On a warm spring afternoon in 1982, Kathy Elswick was locked in a muddy tug-of-war game with classmates and covered with remnants of shaving cream and Silly String from Hilliard High School's pre-graduation ritual of Senior Field Day.
A short time later, she looked at her right hand, and the day's fun suddenly evaporated.
Missing was her class ring, set with a bright blue stone she had selected to represent Hilliard High School.
She and a few friends spent the rest of the afternoon, and several hours during many months afterward, looking for her ring.
Thirty-two years passed.

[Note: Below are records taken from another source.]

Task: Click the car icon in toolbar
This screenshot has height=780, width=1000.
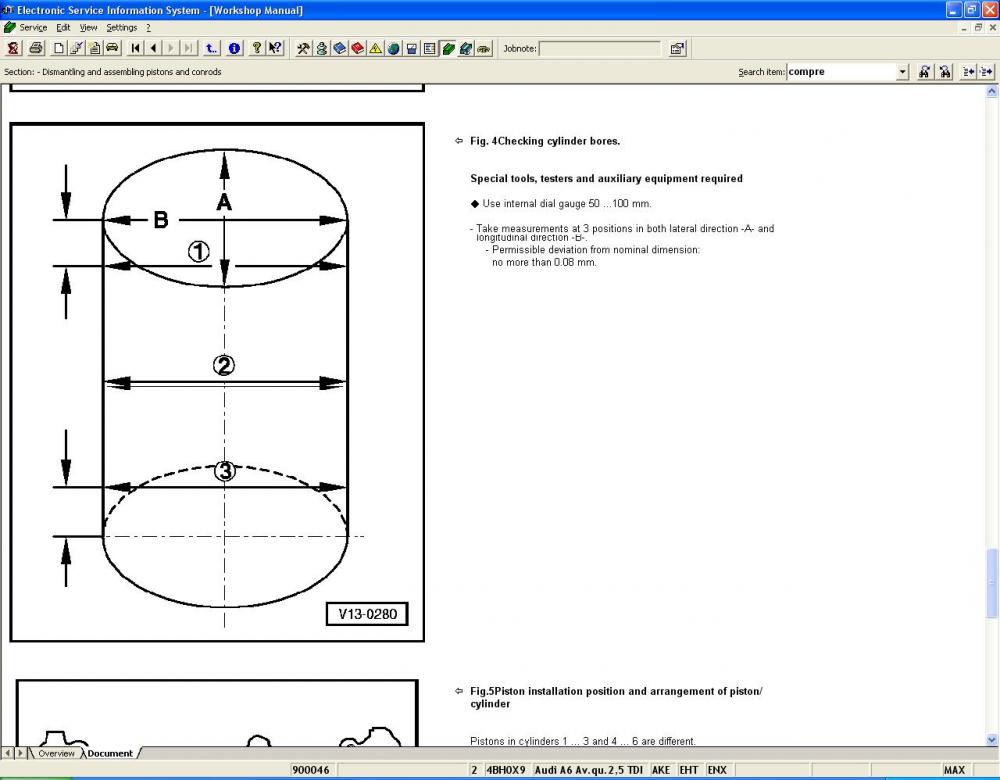Action: coord(112,48)
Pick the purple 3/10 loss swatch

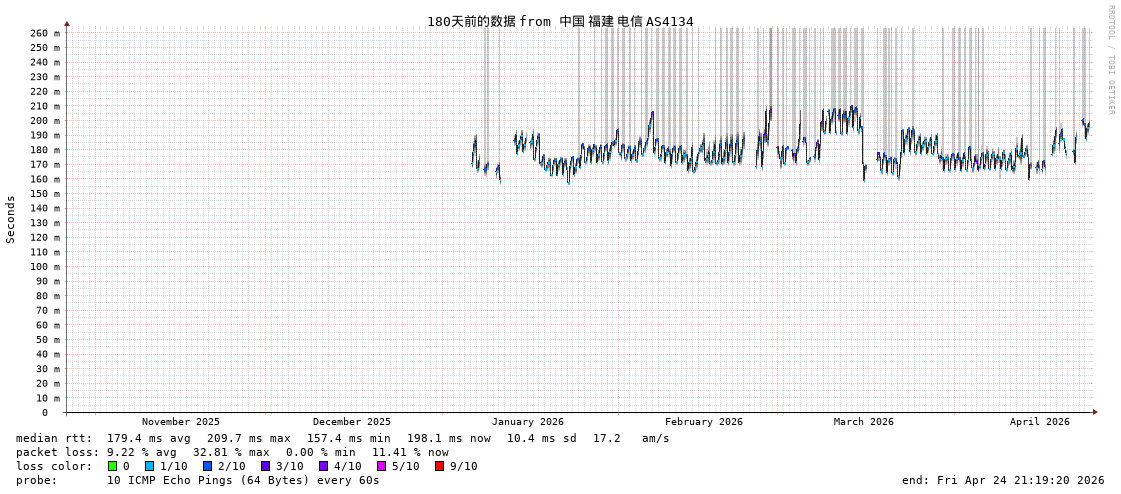pyautogui.click(x=266, y=466)
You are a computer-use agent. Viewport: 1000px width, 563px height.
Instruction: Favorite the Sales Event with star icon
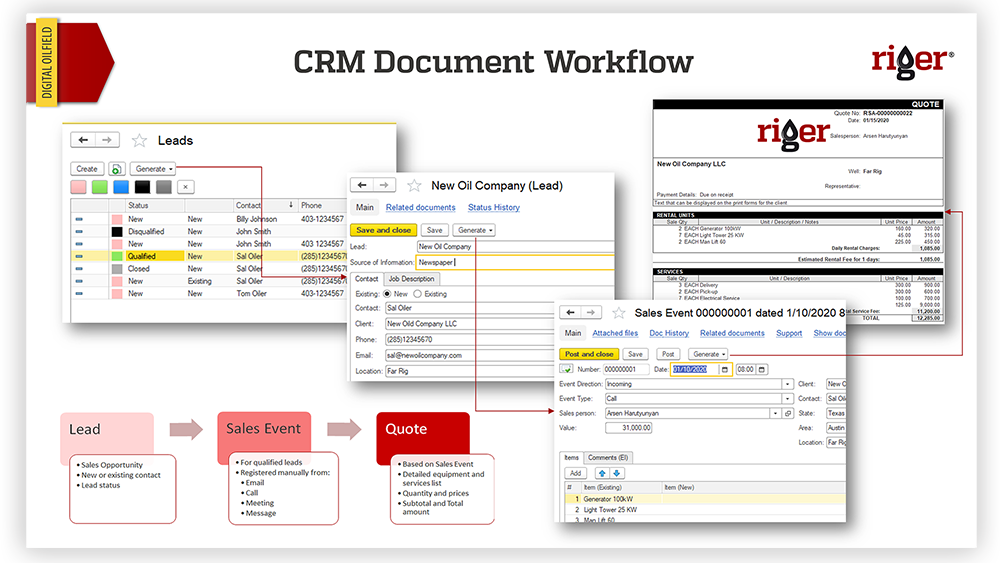(619, 313)
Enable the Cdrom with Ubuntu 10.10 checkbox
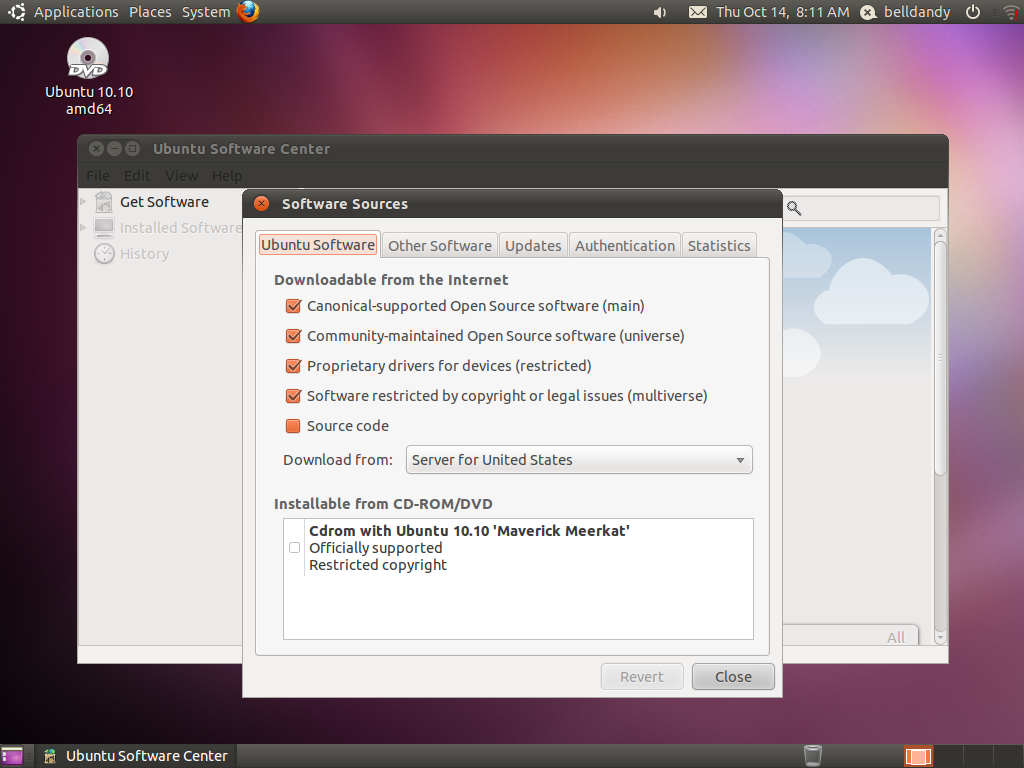 coord(294,547)
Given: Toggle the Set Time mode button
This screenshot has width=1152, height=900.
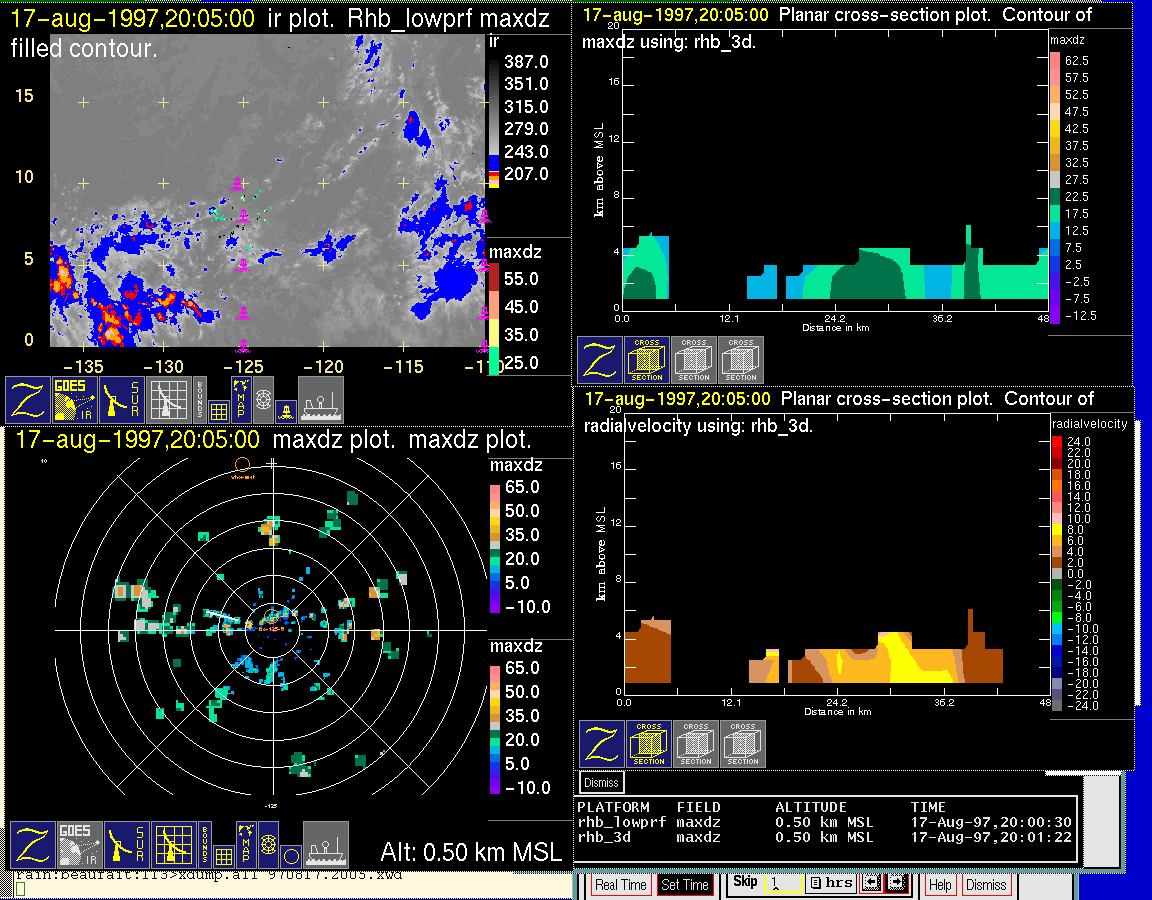Looking at the screenshot, I should click(x=685, y=885).
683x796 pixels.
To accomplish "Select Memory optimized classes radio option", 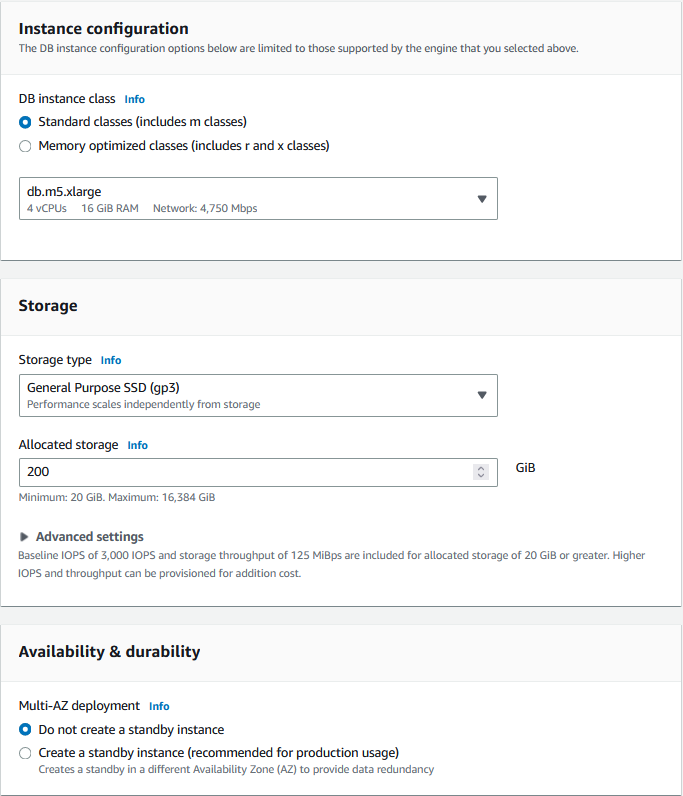I will click(x=25, y=146).
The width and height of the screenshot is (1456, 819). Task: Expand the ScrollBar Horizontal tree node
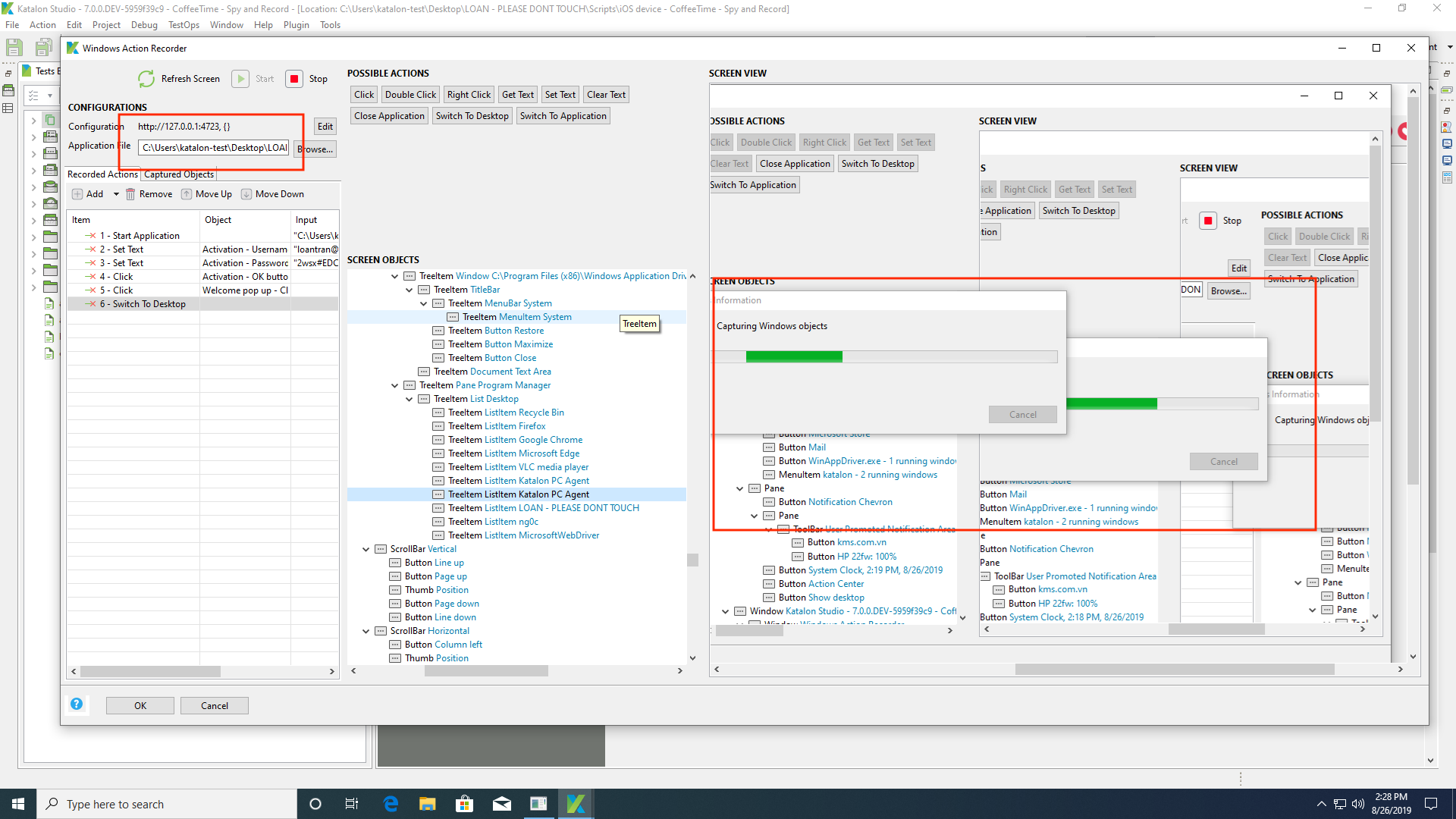(366, 630)
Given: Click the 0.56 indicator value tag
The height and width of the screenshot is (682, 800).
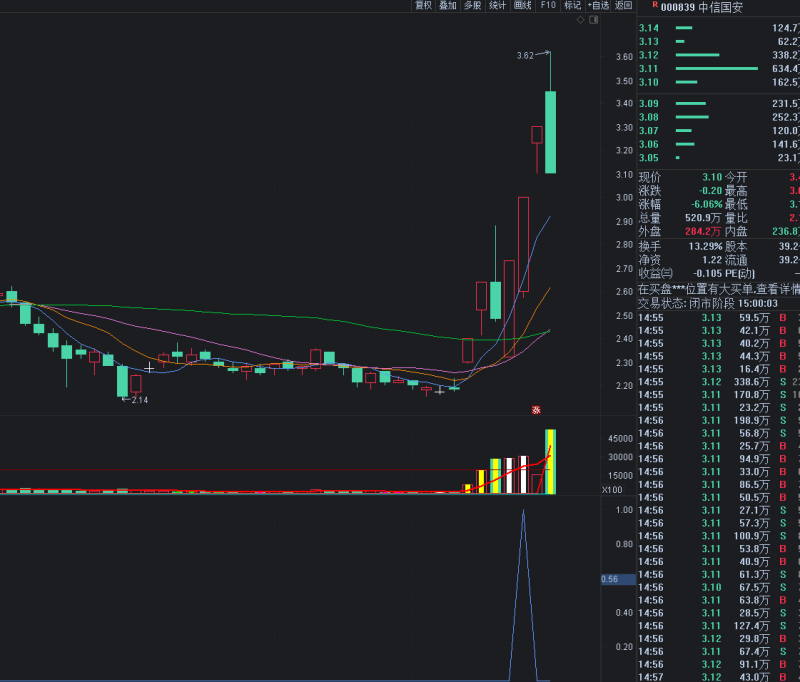Looking at the screenshot, I should pyautogui.click(x=610, y=579).
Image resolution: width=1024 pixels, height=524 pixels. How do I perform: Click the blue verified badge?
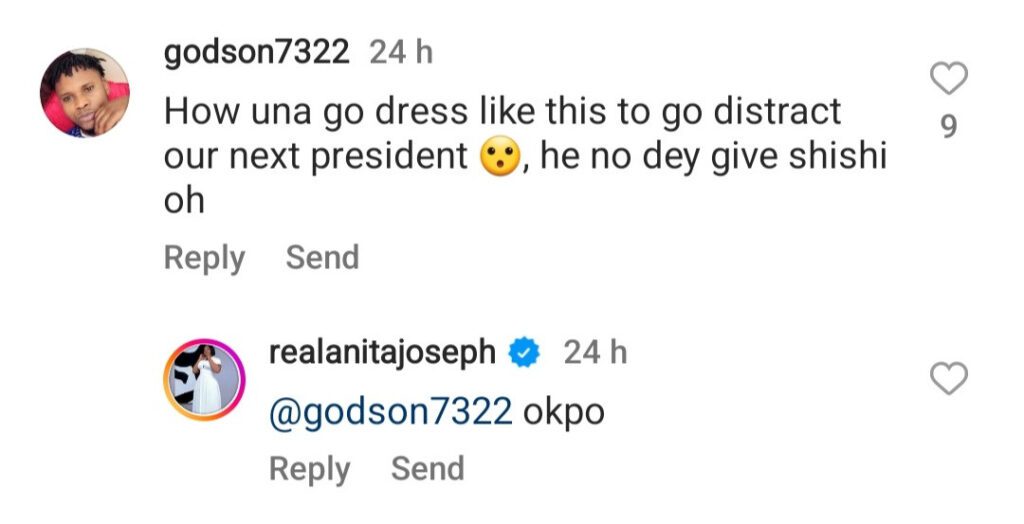click(x=526, y=352)
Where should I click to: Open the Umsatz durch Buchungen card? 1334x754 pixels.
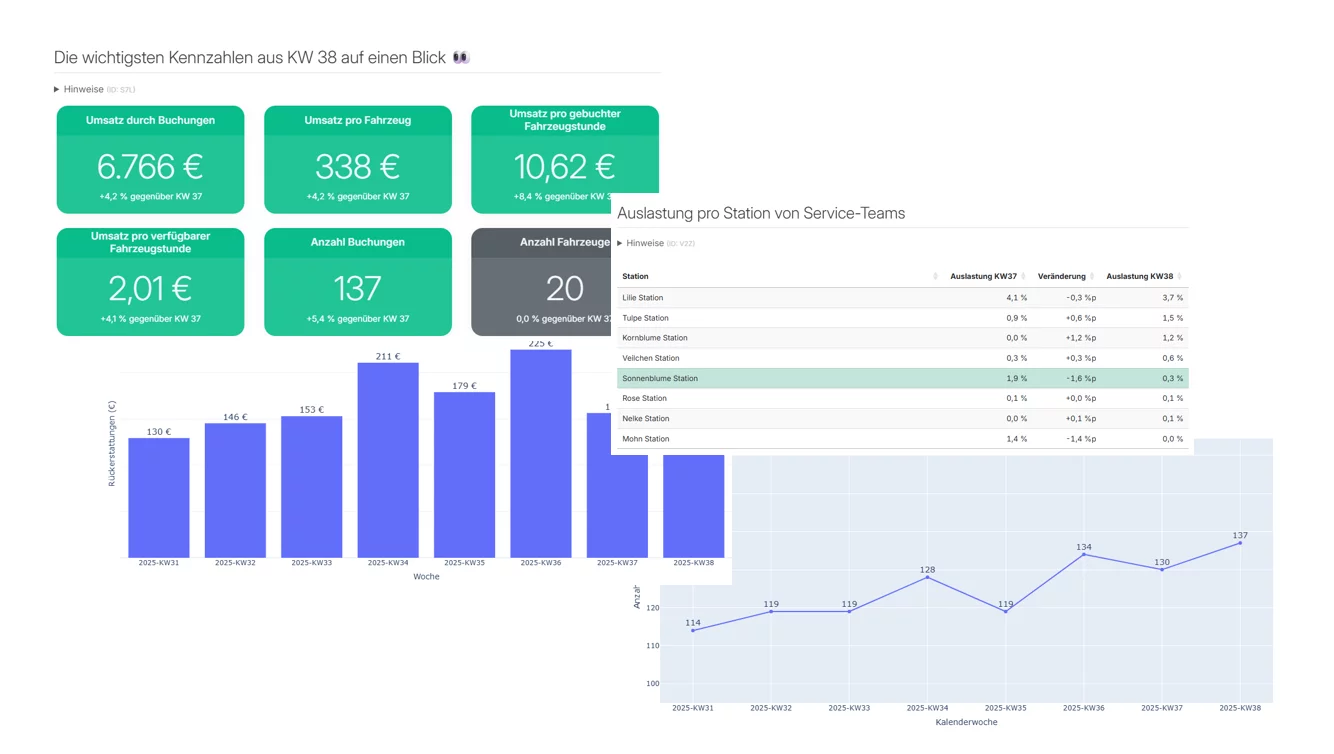pyautogui.click(x=150, y=160)
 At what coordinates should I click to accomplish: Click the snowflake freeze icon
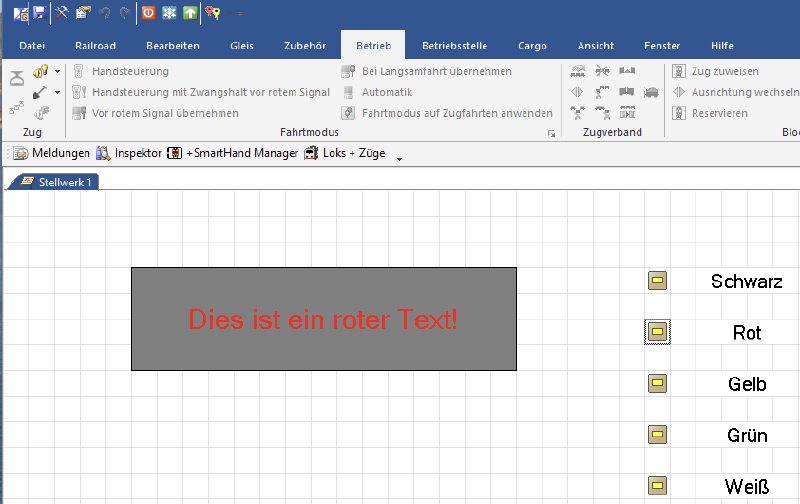point(169,13)
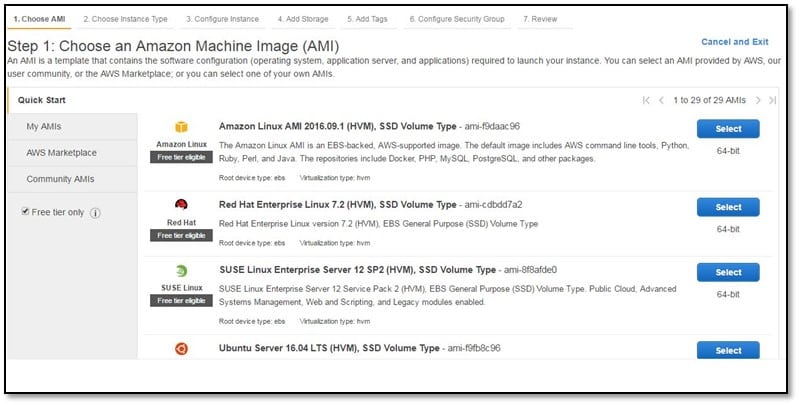Open My AMIs in sidebar
The height and width of the screenshot is (405, 799).
pos(44,126)
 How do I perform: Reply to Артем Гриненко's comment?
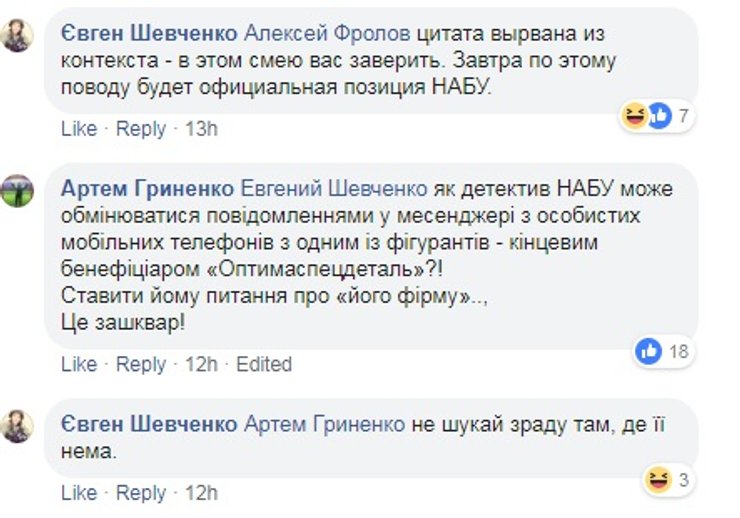(141, 364)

The old Hilliard High School became Memorial Middle School, three new high school buildings were built and Elswick had married Bob Bennett and raised a family in suburban Chicago.
A few weeks ago, though, Kathy Bennett heard an unexpected message on her answering machine: A man from Ohio named Dave Huddle had found her class ring buried in the ground behind Memorial Middle School.
"It's just not a call you get every day. I was shocked and then elated," said Bennett, 50, a children's associate at Fountaindale Public Library in Bolingbrook, Ill.
The July 28 message also brought back a flood of memories.
"I always wore (the ring)," Bennett said.
In lieu of her birthstone of topaz, which she viewed as a dull color, she had chosen a bright blue stone to represent the Wildcats. A comparable shade of blue now is used by Davidson High School, the name her alma mater took when Darby High School opened in 1997 to accommodate the increasing enrollment in the district.
Bennett doesn't recall the price of the ring but said it was a sacrifice for her parents to provide.
"I felt sad because I'd lost something that I wanted, but I felt bad for my parents, too, because I'd lost their investment," she said. "It was a real bummer."
She said she still has pictures from Senior Field Day and could not help but notice the presence of the bright blue ring in pictures taken that morning
"We looked for it for days afterwards," Bennett said. "I'd go back every now and then and look for it.
"It was engraved with my name and I thought someday someone might find it."
Eventually, Bennett accepted it likely was lost forever.
"I never thought I'd see it again," she said.
Then she got the message from Huddle, a member of Buckeye Treasure Hunters, an organization of enthusiasts who use metal detectors to search for buried objects.
Huddle, 49, said another hunter suggested searching behind Memorial Middle School. His friend had permission from the district, Huddle said, and knew the history of the topography behind the former high school building.
Huddle said he found the ring in a grassy area near a set of bleachers for the football field.
"It was buried about six to eight inches," Huddle said. "It was a little oblong, but I could read the year and the initials."
It's not the first class ring Huddle has unearthed, but it is the first item of any kind he was able to return to an owner.
With assistance from district officials, he located and contacted Bennett.
"I'm glad we could find her," said Huddle, whose previous finds include a 1943 class ring in Delaware County and coins from the late 18th century in Fairfield County.
Huddle said he took up the hobby of searching for such objects about three years ago.
"I just think it's really neat to find stuff like that," Huddle said.